***** Datos almacenados

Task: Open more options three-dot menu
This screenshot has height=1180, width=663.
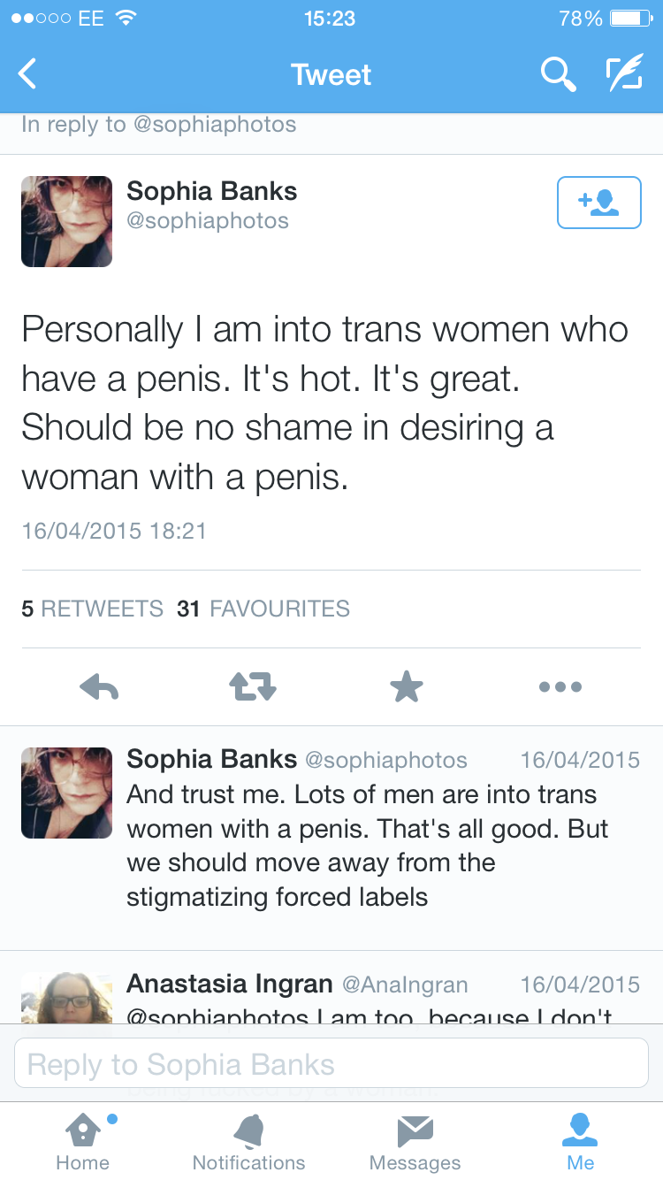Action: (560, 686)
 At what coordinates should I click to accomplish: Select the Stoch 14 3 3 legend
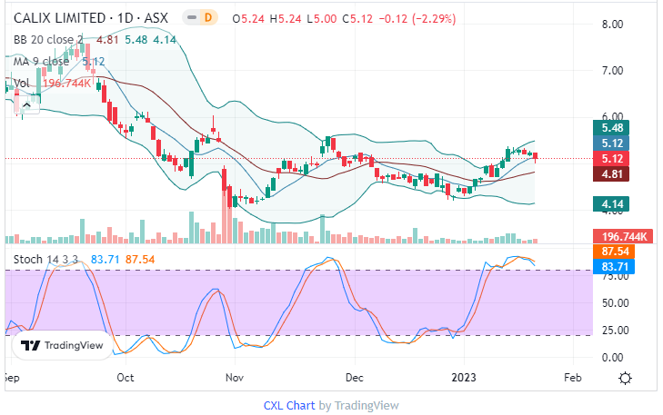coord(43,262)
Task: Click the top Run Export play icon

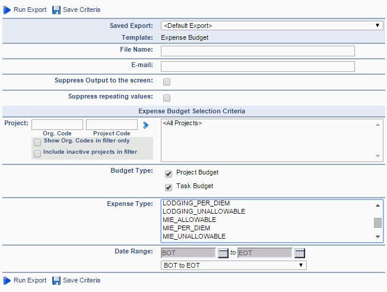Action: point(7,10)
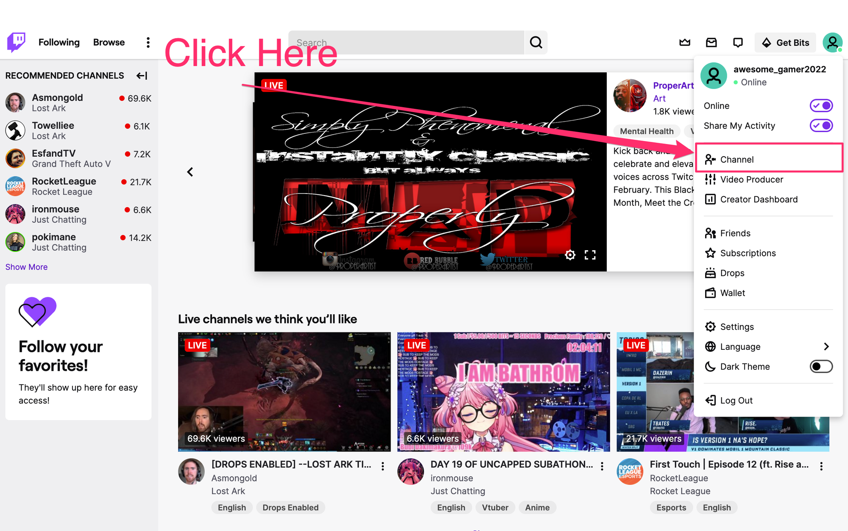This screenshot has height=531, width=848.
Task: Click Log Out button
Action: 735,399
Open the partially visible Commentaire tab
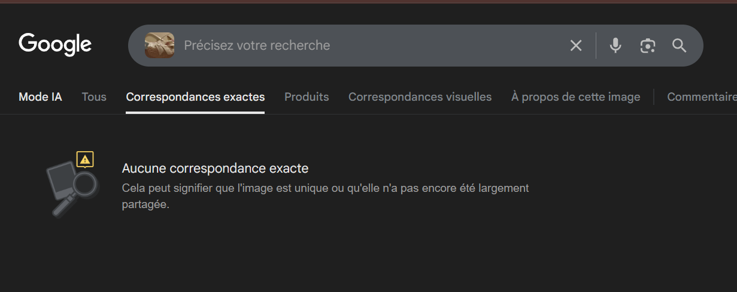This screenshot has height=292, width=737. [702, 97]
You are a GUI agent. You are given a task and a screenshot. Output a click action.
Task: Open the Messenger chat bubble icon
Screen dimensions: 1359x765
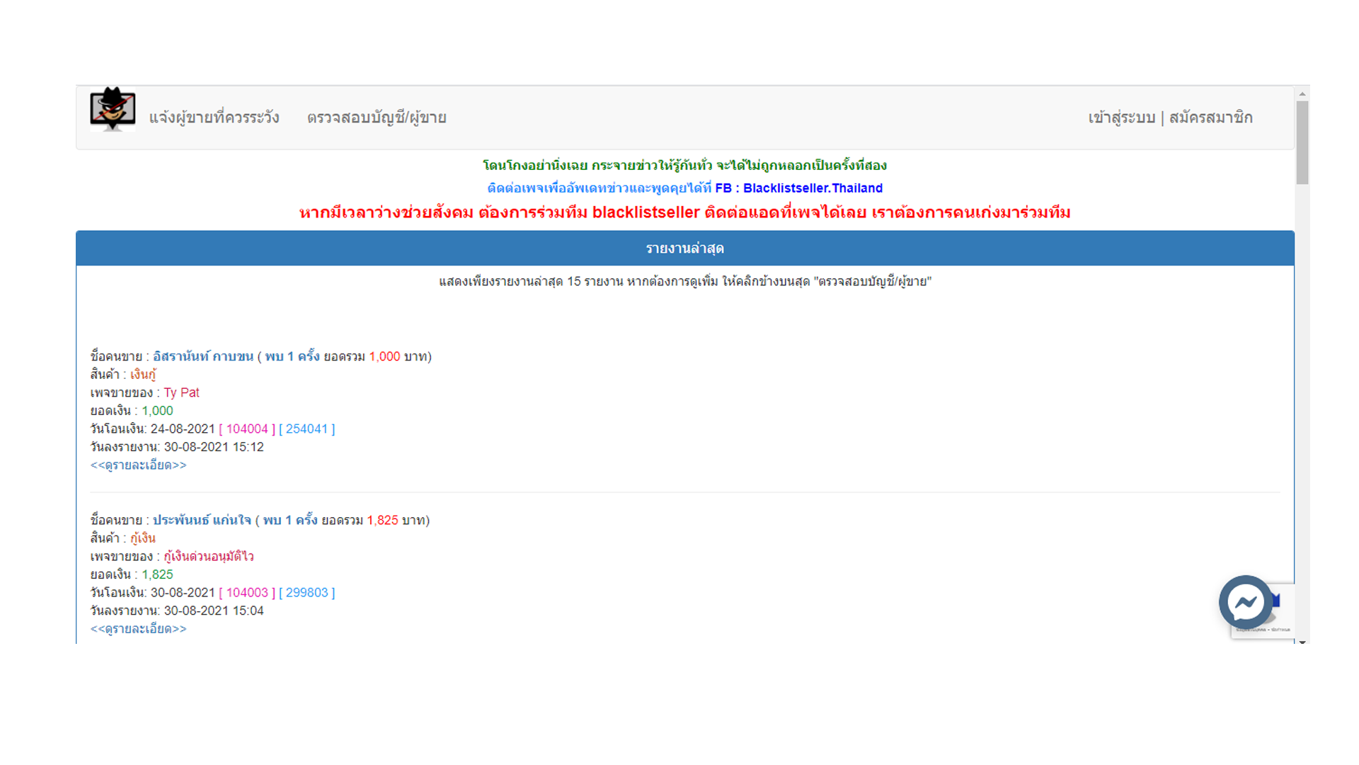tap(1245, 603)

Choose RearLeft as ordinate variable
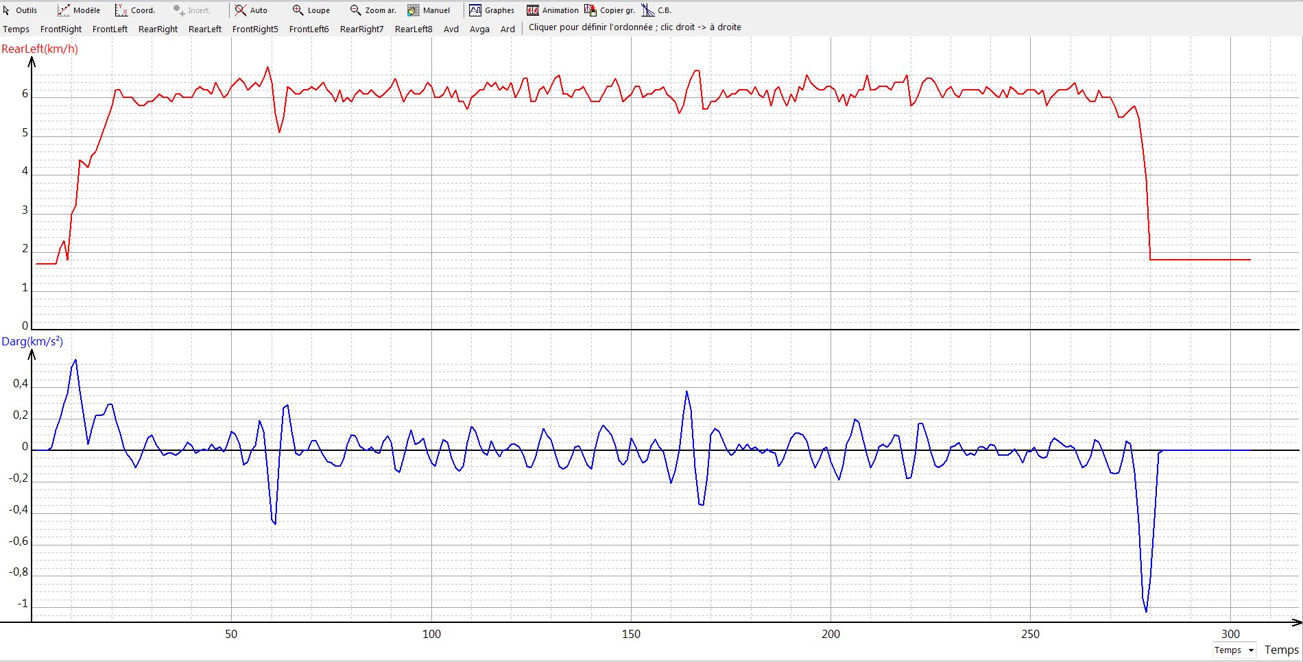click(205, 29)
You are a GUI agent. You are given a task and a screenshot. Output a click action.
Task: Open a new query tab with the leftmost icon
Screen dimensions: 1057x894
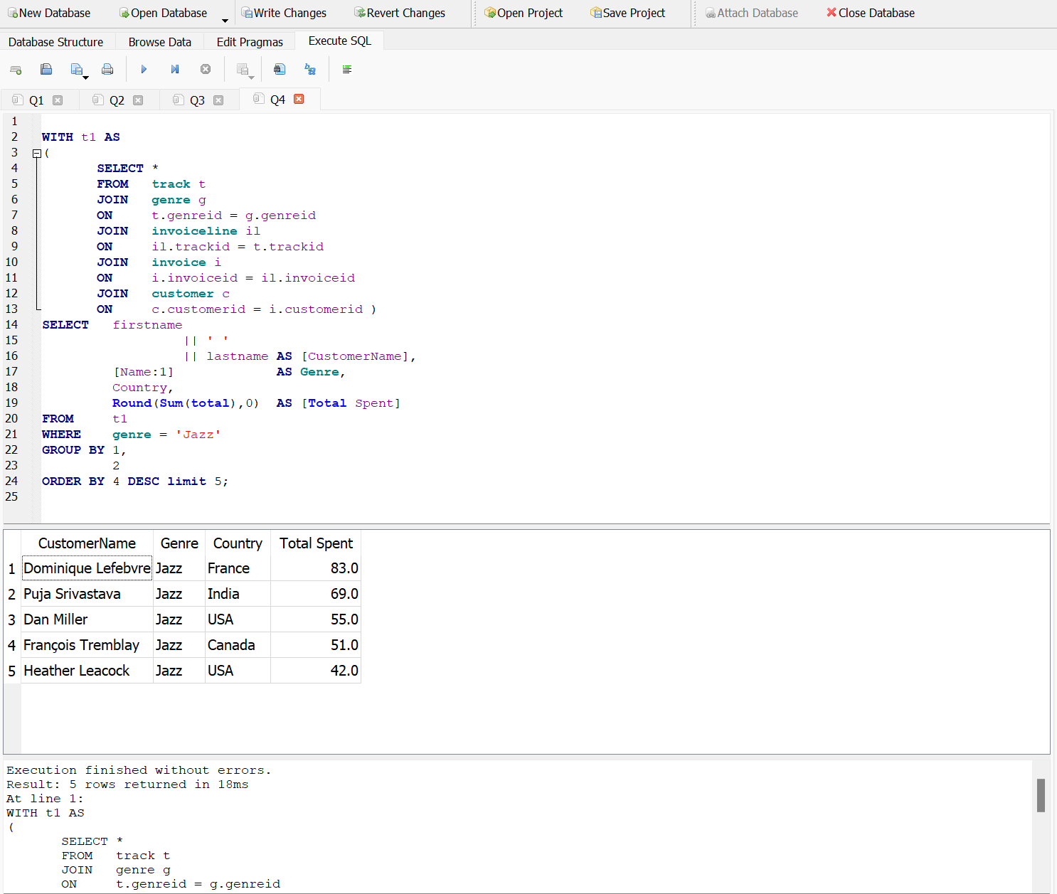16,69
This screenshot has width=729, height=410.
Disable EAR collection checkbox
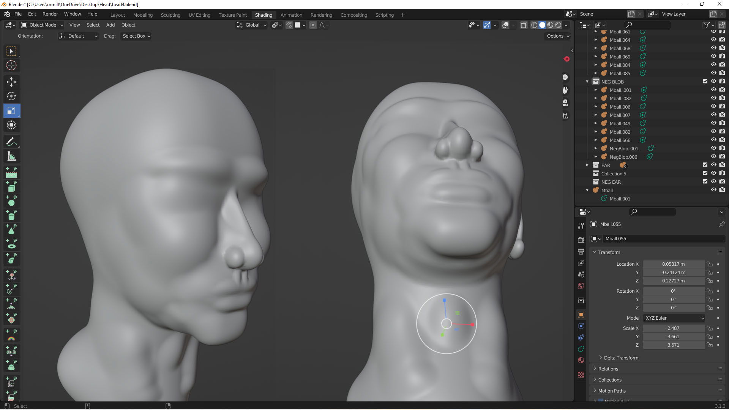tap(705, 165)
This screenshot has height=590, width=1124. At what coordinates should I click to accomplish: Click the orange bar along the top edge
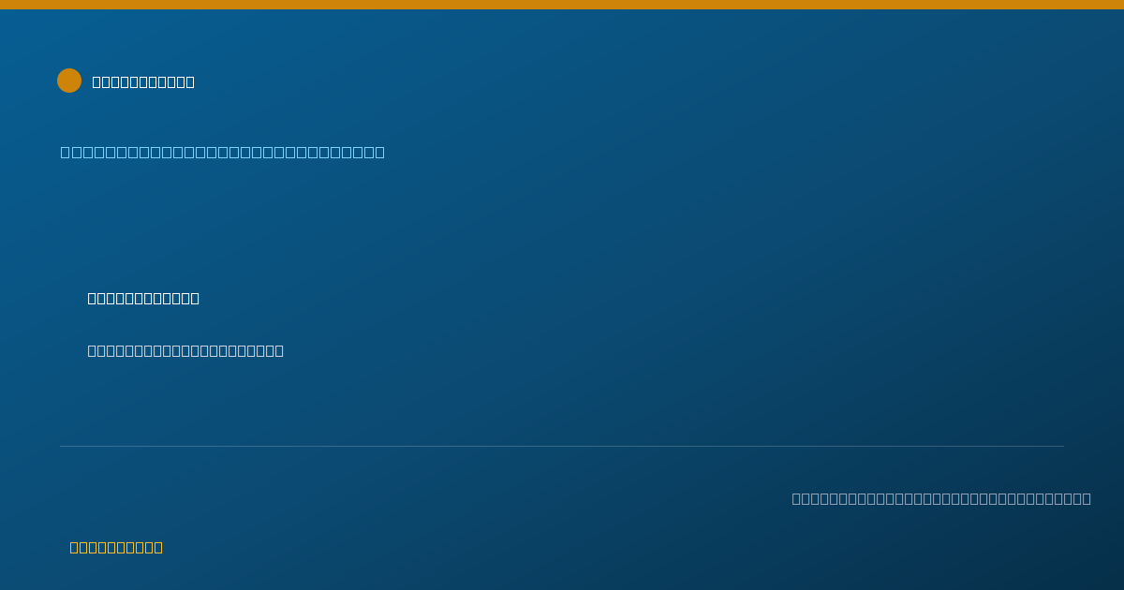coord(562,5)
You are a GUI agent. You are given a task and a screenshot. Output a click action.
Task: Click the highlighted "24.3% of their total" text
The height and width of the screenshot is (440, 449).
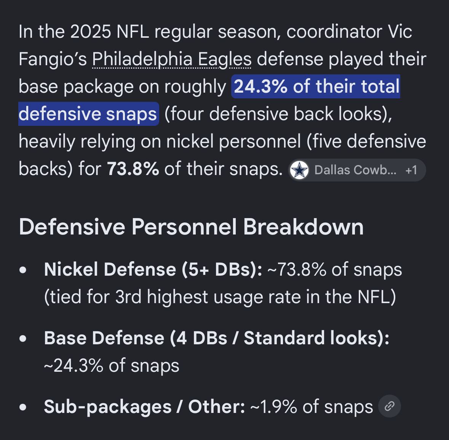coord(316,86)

**********

__Tarea a resolver__: Devuelva cada línea de los ítems anteriores que contenga la cadena "what", distinguiendo entre mayúsculas y minúsculas.

__Solución del ejercicio__:
 At what coordinates should I click to accomplish: Select the Stoch 14 3 3 legend
This screenshot has height=590, width=1124. At what coordinates should I click to accomplish: Click the orange bar along the top edge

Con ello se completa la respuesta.